● **Directions**: Transcribe the lines of the material from the line containing "Task: Click the microphone voice input icon" through the line containing "tap(82, 147)", both included, with nothing altered.

Dataset excerpt:
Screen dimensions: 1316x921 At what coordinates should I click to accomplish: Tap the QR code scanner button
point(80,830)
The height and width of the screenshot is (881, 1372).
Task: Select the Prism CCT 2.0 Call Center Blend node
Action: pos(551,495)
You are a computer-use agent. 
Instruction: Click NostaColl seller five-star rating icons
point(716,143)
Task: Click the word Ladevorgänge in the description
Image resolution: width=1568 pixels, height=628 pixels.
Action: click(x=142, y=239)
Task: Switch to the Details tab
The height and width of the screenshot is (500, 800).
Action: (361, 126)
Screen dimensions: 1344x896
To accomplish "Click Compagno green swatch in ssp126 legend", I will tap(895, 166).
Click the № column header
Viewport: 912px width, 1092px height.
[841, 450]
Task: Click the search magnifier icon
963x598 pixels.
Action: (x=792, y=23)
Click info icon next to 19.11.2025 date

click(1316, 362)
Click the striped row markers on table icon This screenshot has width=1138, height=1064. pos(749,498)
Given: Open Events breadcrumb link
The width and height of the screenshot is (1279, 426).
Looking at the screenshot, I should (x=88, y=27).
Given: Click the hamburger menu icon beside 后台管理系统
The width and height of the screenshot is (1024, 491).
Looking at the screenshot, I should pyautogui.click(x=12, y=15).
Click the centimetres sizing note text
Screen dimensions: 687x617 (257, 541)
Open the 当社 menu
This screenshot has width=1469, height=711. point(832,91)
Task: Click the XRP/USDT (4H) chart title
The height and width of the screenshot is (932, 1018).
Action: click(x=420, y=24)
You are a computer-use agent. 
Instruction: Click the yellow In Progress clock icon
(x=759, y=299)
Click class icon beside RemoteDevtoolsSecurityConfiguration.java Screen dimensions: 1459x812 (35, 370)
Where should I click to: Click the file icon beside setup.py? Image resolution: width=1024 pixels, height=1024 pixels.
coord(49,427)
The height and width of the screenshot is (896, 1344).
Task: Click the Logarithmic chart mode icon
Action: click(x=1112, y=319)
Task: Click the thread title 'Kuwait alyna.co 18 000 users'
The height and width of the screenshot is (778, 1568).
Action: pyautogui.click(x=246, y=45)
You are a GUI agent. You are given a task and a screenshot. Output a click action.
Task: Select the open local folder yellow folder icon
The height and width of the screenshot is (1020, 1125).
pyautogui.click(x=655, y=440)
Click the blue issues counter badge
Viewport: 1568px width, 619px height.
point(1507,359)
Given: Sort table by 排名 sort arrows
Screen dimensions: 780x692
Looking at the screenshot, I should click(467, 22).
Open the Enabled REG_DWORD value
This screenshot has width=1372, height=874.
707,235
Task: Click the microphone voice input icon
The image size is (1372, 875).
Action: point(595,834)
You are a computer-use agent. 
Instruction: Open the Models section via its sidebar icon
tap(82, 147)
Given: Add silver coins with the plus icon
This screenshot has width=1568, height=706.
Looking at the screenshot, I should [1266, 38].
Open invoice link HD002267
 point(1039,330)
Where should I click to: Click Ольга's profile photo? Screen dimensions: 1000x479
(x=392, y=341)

● **Solution**:
Task: Click the microphone voice input icon
The image size is (1372, 875).
Action: point(595,834)
You are a computer-use agent. 
Instruction: Open the Models section via its sidebar icon
tap(82, 147)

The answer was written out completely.